8596. — À MADAME LA MARQUISE DU DEFFANT.
Le 10 auguste.

J’ai tort, madame, j’ai très-tort ; mais je n’ai pas pourtant si grand tort que vous le pensez car, en premier lieu, je croyais que vous n’aviez plus du tout de goût pour les vers, et surtout pour les miens ; et secondement, je n’étais pas content de l’édition dont vous avez la bonté de me parler : je vous en envoie une meilleure[1].

Pour peu que vous vouliez connaître le système de Spinosa, vous le verrez assez proprement exposé dans les notes. Si vous aimez à vous moquer des systèmes de nos rêveurs, il y aura encore de quoi vous amuser.

Vous verrez de plus, dans les notes des Cabales, si j’ai eu si grand tort de me réjouir de la chute et de la dispersion de messieurs. La plupart sont, comme moi, à la campagne ; je leur souhaite d’en tirer le parti que j’en tire.

Je me suis mis à établir une colonie ; rien n’est plus amusant ma colonie serait bien plus nombreuse et plus brillante si M. l’abbé Terray ne m’avait pas réduit à une extrême modestie.
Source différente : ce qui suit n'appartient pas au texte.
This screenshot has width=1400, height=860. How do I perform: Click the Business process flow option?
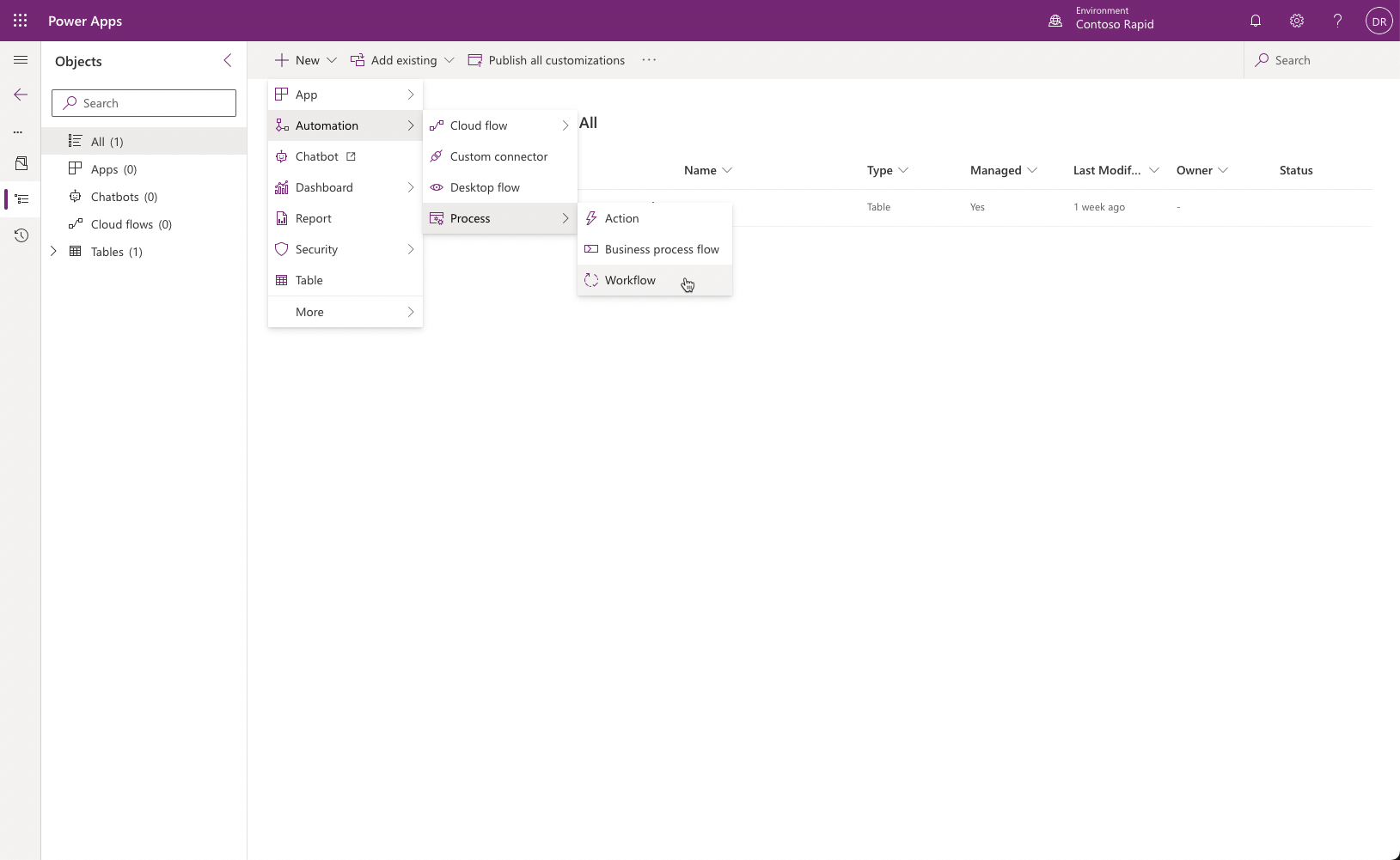coord(662,249)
Puisque vous avez vu M. Huber, il fera votre portrait : il vous peindra en pastel, à l’huile, en mezzo-tinto ; il vous dessinera sur une carte[2] avec des ciseaux, le tout en caricature. C’est ainsi qu’il m’a rendu ridicule d’un bout de l’Europe à l’autre. Mon ami Fréron ne me caractérise pas mieux pour réjouir ceux qui achètent ses feuilles.

Nous voici bientôt, madame, à l’anniversaire centenaire de la Saint-Barthélemy. J’ai envie de faire un bouquet pour le jour de cette belle fête[3]. En ce cas, vous avez raison de dire que je n’ai point changé depuis cinquante ans : car il y a en effet cinquante ans que j’ai fait la Henriade. Mon corps n’a pas plus changé que mon esprit. Je suis toujours malade comme je l’étais. Je passe mon temps à faire des gambades sur le bord de mon tombeau, et c’est en vérité ce que font tous les hommes. Ils sont tous Jean qui pleure et qui rit[4] ; mais combien y en a-t-il malheureusement qui sont Jean qui mord, Jean qui vole, Jean qui calomnie, Jean qui tue !
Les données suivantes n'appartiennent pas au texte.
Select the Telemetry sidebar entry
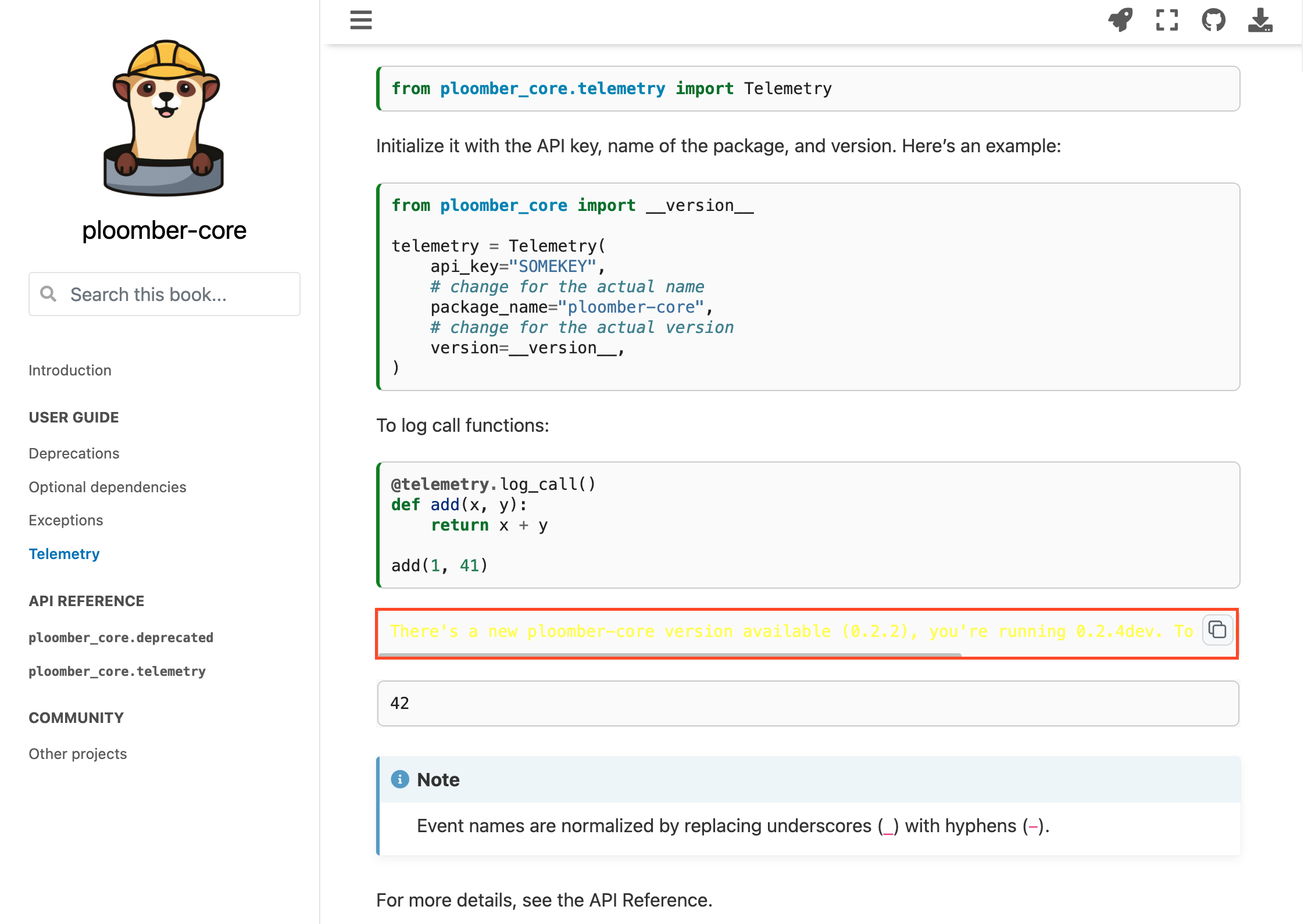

Eh bien ! madame, n’avouerez-vous pas à la fin que ma Catherine II n’est pas Catherine qui file ? ne conviendrez-vous pas qu’il n’y a rien de plus étonnant ? Au bout de quatre ans de guerre, au lieu de mettre des impôts elle augmente d’un cinquième la paye de toutes ses troupes voilà un bel exemple pour nos Colberts.
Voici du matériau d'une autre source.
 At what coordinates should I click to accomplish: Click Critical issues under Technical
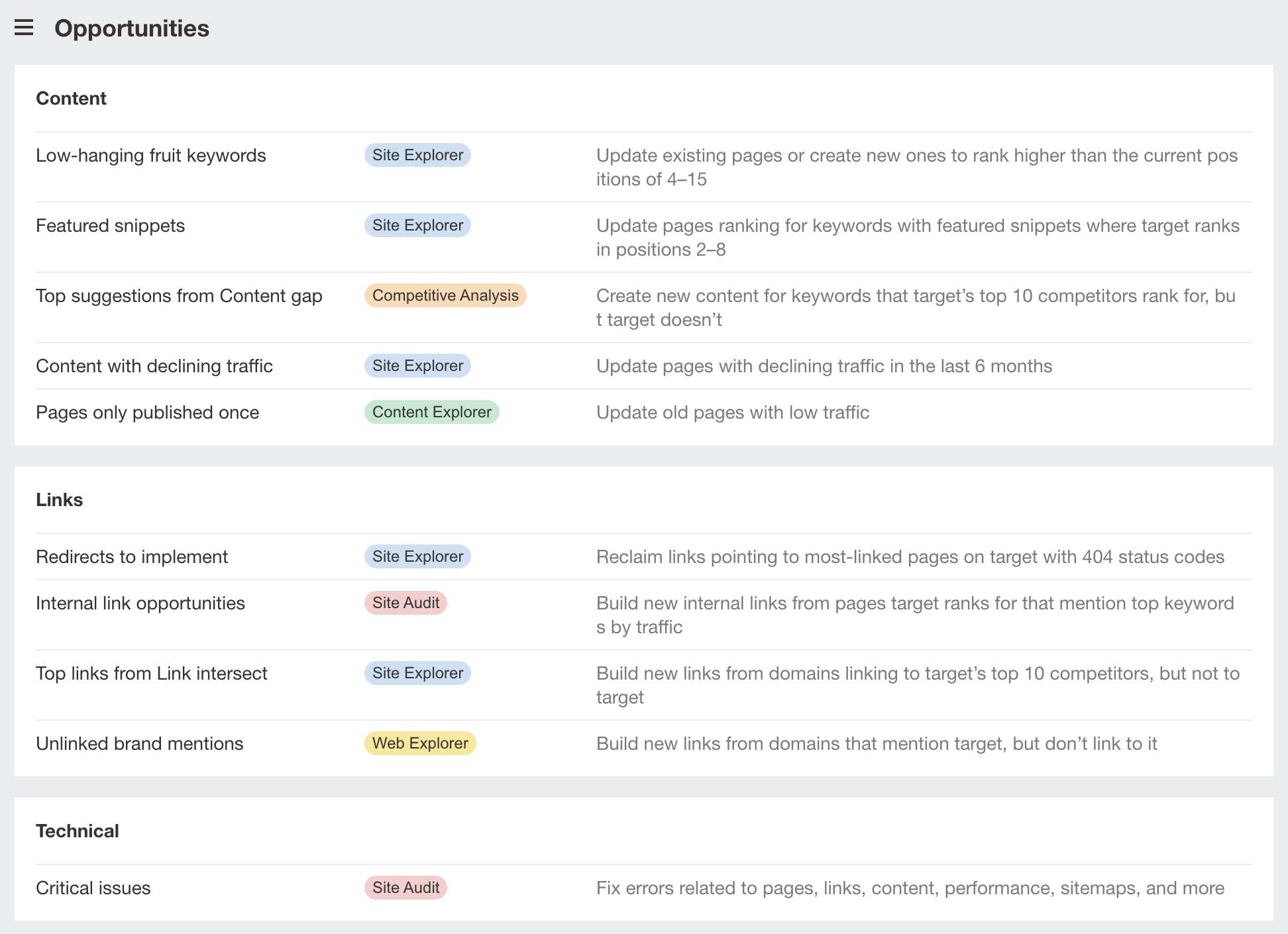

Adieu, madame ; quoi qu’en dise M. Huber, je n’ai pas longtemps à vivre ; et, quoi que vous en disiez, j’ai la plus grande envie de vous faire ma cour. Comptez que je vous suis attaché avec le plus tendre respect.

  1. douze vers du Discours de Bernis sur la poésie. De la satire des Systèmes ; voyez tome X.
  2. Hubert avait tellement l’habitude de faire le portrait de Voltaire en découpant une carte, qu’il le faisait les mains derrière le dos. On raconte même qu’il s’est amusé à faire ronger par son chien une tartine de pain, de telle sorte que ce qui restait était le profil de Voltaire. (B.)
  3. Il le fit ; voyez tome VIII, page 494.
  4. Tome XI, page 556.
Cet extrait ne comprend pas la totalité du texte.